Extrait du texte =>
Le premier conseil qui lui fut donné pour devenir un saint ce fut de faire en sorte de gagner des âmes à Dieu. Il n’est rien de plus saint au monde que de coopérer au bien des âmes, pour lesquelles Jésus-Christ répandit jusqu’à la dernière goutte de son précieux sang. Il comprit aussitôt l’importance de cet apostolat. Il disait souvent : « si je pouvais gagner à Dieu tous mes camarades, comme je serais heureux ! » En attendant il ne laissait passer aucune occasion de mettre en garde ses camarades, de les conseiller, et au besoin il les reprenait.

Ce qui le rendait véritablement malade, c’était les jurons et les blasphèmes qui lui causaient une véritable souffrance quand il en entendait en ville ou ailleurs. Baissant alors la tête, il disait pieuse­ment « Béni soit le nom de Jésus-Christ ».

Sur une place publique, un de ses camarades le vit un jour ôter son béret et dire quelque mots à voix basse.

– Que dis-tu ? lui demanda-t-il.

– Tu n’as pas entendu blasphémer ce charretier ? Je pourrais aller le prier de ne plus le faire, mais j’ai peur de lui faire dire des choses encore pires. Alors je me contente d’enlever mon béret et de dire « Loué soit Jésus-Christ ». J’espère que le Seigneur accepte cette petite réparation.

Le compagnon de Dominique admira sa manière de se comporter et racontait souvent ce petit incident.

Une autre fois, en revenant de l’école, Dominique entendit un gros homme jurer horriblement. Il se mit à trembler, demanda pardon à Dieu, puis il fit une chose magnifique. Il s’approcha d’un air très respectueux et lui demanda poliment s’il pouvait lui indiquer la rue où était l’Oratoire de Don Bosco. L’autre s’étant calmé à la vue de ce visage innocent lui répondit :

– Je ne sais pas, mon enfant, je le regrette.

Matériel présenté =>

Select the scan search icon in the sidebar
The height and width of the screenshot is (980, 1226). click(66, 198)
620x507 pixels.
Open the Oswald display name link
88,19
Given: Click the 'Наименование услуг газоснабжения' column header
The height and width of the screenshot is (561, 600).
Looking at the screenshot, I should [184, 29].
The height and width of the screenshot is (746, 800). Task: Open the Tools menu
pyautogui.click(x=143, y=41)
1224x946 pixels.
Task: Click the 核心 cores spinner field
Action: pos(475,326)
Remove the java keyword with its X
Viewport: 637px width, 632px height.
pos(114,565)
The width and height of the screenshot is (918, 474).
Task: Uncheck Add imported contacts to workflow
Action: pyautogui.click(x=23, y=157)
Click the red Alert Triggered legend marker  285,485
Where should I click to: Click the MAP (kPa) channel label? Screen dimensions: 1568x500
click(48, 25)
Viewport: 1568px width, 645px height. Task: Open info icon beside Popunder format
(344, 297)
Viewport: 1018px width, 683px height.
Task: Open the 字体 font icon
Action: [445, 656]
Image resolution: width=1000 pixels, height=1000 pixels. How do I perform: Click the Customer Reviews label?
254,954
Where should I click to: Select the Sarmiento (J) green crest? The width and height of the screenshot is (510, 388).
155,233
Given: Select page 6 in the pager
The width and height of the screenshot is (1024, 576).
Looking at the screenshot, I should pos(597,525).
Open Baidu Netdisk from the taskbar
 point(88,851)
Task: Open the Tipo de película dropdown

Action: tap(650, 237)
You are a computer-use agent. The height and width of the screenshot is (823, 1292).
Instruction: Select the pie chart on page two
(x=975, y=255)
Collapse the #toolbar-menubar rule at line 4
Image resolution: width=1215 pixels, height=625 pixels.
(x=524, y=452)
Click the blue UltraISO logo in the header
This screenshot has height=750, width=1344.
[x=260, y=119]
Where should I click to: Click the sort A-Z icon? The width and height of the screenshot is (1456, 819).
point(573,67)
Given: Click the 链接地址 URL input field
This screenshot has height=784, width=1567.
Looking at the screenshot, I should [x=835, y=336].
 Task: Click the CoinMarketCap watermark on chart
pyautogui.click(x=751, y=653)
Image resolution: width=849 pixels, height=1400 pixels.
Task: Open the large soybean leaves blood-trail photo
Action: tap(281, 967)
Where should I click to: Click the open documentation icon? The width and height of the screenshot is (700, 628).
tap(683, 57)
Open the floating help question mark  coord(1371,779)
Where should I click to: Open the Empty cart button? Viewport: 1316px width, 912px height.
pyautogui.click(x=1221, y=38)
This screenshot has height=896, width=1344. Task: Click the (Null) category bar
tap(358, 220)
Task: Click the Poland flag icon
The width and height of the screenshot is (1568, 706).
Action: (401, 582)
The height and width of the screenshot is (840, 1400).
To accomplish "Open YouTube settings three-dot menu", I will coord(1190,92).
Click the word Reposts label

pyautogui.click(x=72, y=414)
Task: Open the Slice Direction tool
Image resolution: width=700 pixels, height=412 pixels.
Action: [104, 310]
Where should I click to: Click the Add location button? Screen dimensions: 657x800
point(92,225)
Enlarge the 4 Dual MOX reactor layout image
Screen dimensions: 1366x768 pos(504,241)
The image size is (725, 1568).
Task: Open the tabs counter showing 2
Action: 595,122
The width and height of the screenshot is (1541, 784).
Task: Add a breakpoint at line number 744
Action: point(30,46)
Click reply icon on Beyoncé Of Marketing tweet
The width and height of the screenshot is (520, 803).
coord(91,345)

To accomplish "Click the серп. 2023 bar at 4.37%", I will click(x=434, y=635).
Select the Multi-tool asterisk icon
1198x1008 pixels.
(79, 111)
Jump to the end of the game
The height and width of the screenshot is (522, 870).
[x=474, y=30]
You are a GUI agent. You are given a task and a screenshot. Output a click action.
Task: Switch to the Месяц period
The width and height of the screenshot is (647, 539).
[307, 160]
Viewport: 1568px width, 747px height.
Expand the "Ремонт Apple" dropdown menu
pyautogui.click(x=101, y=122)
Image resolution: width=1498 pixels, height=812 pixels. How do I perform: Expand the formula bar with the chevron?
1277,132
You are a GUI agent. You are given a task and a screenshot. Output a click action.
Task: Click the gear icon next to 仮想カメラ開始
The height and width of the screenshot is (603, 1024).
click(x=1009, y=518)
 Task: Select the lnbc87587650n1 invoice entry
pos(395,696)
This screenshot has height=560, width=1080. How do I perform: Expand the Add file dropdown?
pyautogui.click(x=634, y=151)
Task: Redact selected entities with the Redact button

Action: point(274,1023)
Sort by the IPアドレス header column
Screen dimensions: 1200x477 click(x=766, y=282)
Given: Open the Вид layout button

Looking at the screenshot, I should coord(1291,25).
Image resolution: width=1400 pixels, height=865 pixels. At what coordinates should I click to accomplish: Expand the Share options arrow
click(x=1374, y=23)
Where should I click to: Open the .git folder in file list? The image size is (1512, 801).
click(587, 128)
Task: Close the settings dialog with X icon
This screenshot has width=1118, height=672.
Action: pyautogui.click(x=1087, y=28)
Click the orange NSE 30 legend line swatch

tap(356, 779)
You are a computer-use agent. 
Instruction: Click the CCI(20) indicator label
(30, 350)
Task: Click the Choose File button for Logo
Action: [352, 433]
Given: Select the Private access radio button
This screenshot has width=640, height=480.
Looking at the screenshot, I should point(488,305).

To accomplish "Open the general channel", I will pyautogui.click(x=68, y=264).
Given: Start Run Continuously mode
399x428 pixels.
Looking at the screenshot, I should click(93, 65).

Travail demandé => Dans l'extrait sur Dominique, quelle phrase disait-il en baissant la tête quand il entendait des jurons ou des blasphèmes ? La liste provient d'une autre source.

Réponse ci-dessous => « Béni soit le nom de Jésus-Christ ».